Further, wherein the essence of the ‘Final Girl’ archetype is arguably one of reaction (wholesome girl runs from unknown malevolent force), Buffy herself is entirely proactive, choosing instead to dash into the fray/sacrifice her own safety in an effort to protect the blissful ignorance of others who exist within her realm (as exemplified by Buffy’s early-in-the-series proclamation of, “I would love to be upstairs, watching TV or gossiping about boys or… God, even studying! But I have to save the world. Again.”)It is in Whedon’s co-opt of that pathos, generally reserved for fictional characters historically male in gender, that further sets his lead apart.
Extrapolating, commencing in the 1930s during the Golden Age of comic books, superheroes have overwhelmingly been presented as men wealthy, white and powerful, who hold the weight of the world on their shoulders due to a backstory tragic in nature, and the subsequent realization of their own super powers. Whether that be the murder of one’s parents in an urban alleyway (Batman) or their destruction in a celestial explosion (Superman), the result was often an orphaned figure emotionally isolated, who regardless assumed the mantle of ‘savior’ as their own responsibility.
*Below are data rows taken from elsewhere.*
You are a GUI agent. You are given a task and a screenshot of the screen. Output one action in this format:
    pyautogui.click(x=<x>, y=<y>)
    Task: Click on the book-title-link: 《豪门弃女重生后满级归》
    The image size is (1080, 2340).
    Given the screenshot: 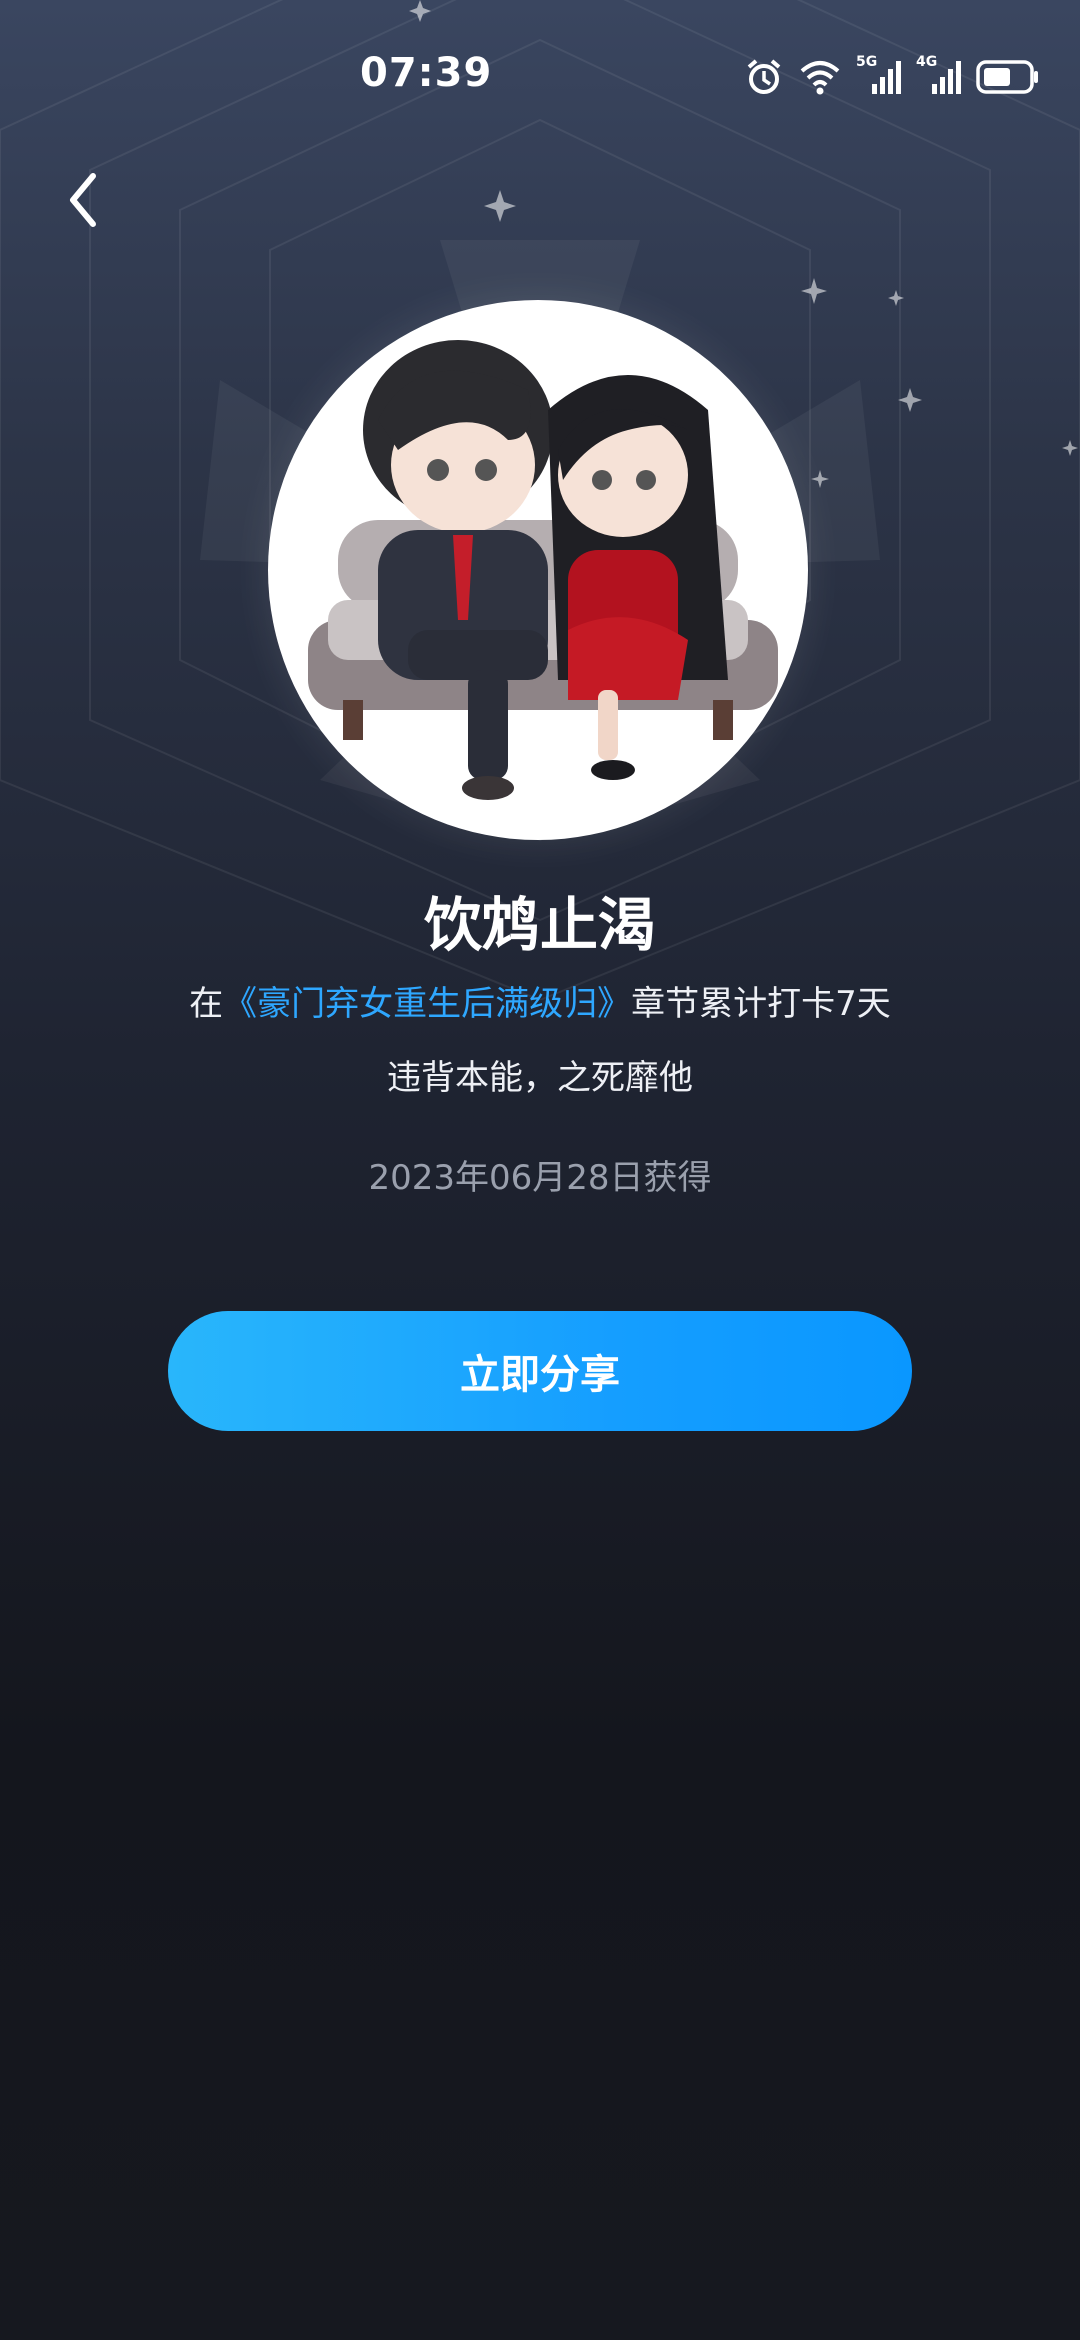 What is the action you would take?
    pyautogui.click(x=427, y=1004)
    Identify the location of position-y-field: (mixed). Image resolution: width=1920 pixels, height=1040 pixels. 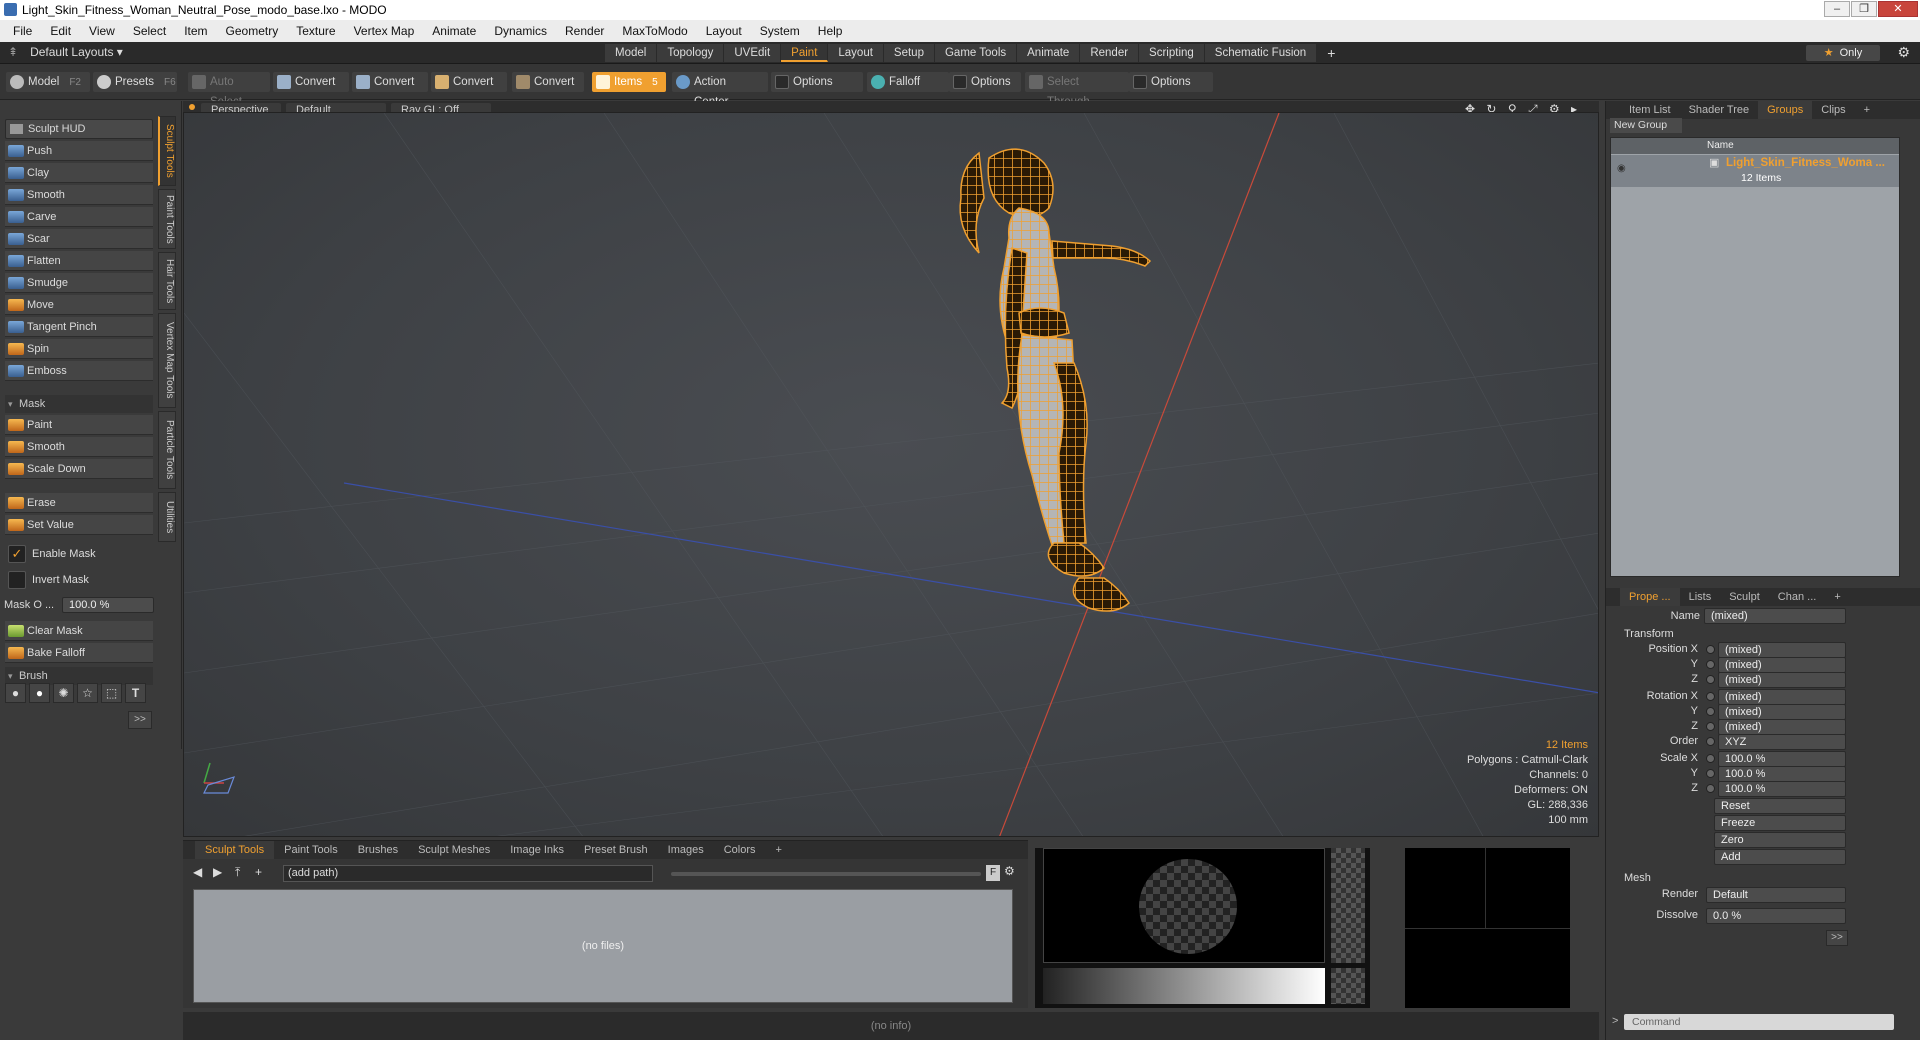
(1782, 665).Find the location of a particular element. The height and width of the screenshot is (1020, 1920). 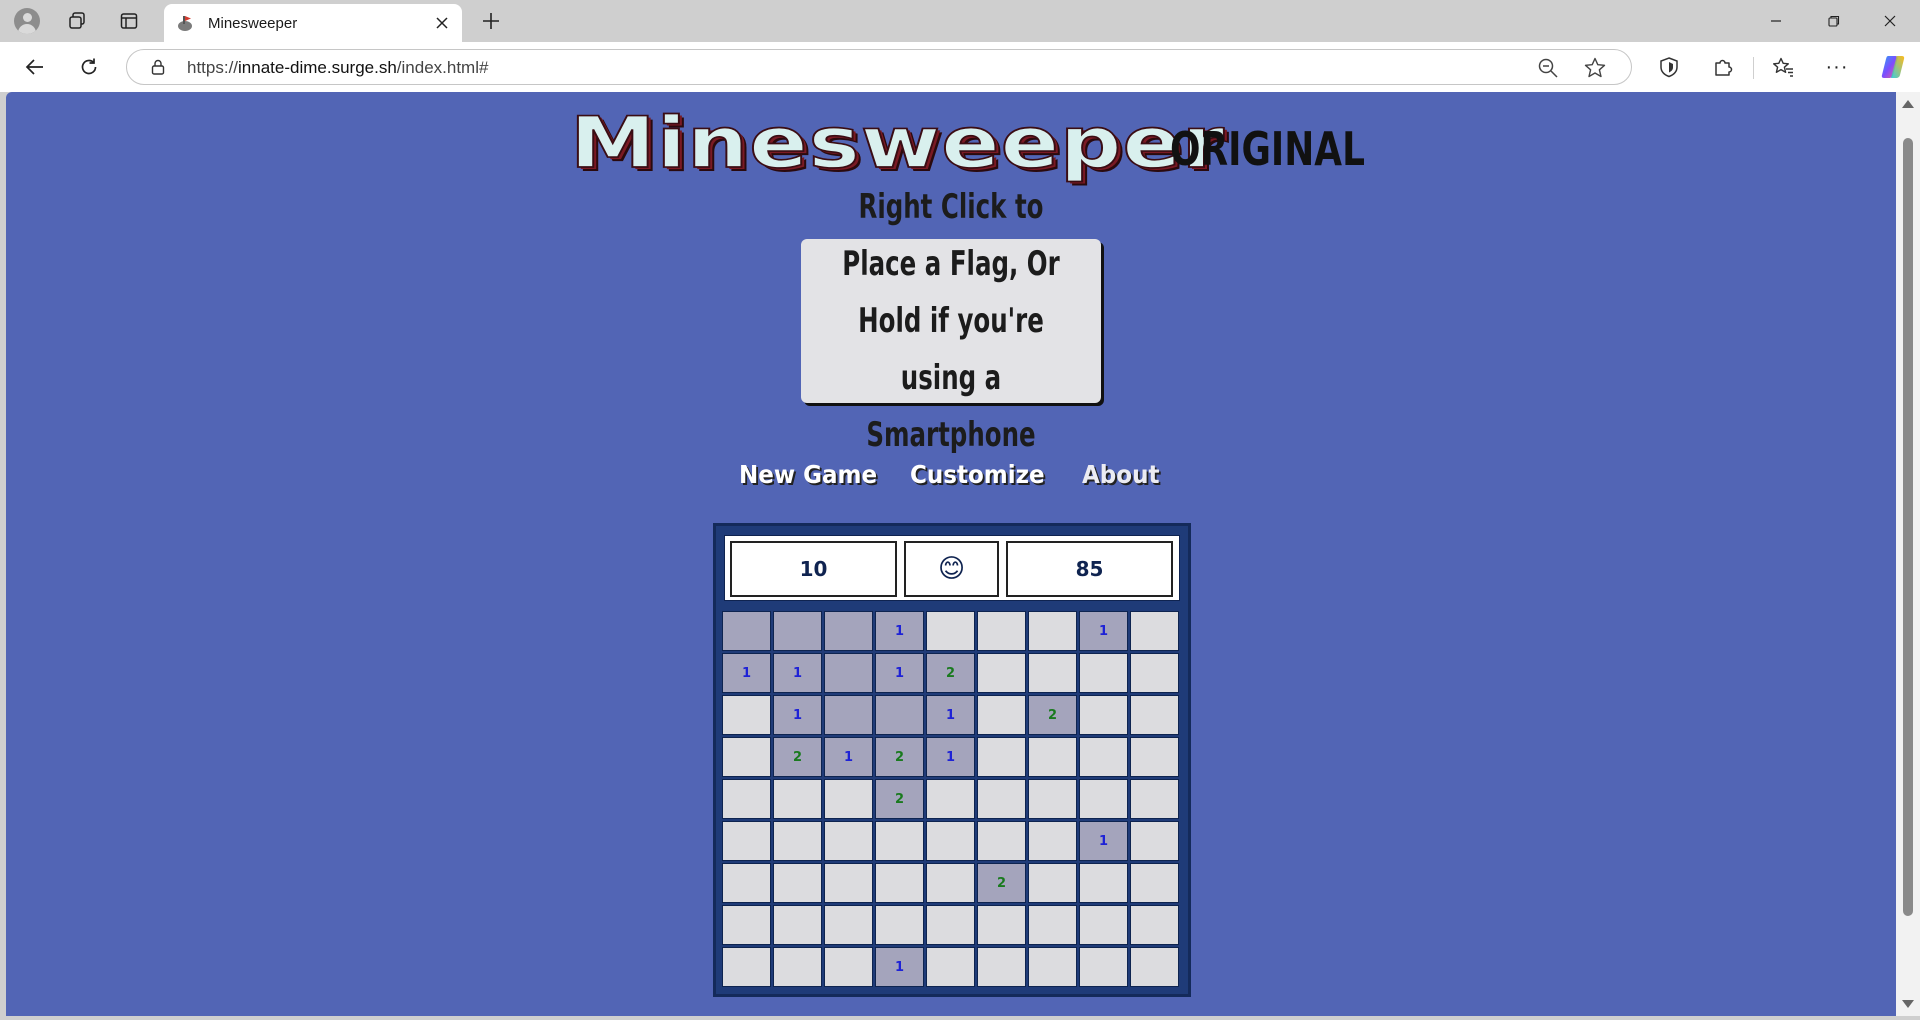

In the world of “BtVS” the same applies (both Buffy’s family is fractured and she is made aware of her calling at an early age), with the primary difference being that the supporting characters who fortify Buffy’s universe aren’t merely one-note damsels in distress (an early hallmark of comics, from Batman’s Julie Madison to Superman’s Lana Lang) but predominantly feminist men (Giles, Xander, Oz, Angel, Spike) and women (Willow, Anya, Faith, Tara) who ultimately look not towards a male figure to lead their way (sorry Giles), but to a plucky cheerleader with a penchant for sarcasm.
A cheerleader who in the end not only reveals herself through trial and fire to be an unapologetic action hero through and through, but one who saves the day (“Again!”), and who in the process, lit the way for young female (and male) viewers the world over.
As Buffy summated in the series finale, surrounded by the The Scoobies and a group of Slayer hopefuls, “So here’s the part where you make a choice. What if you could have that power…now? In every generation, one slayer is born… because a bunch of men who died thousands of years ago made up that rule. So I say we change the rule. I say my power should be our power.”
In my estimation, it’s a statement as topical today as it was in 2003.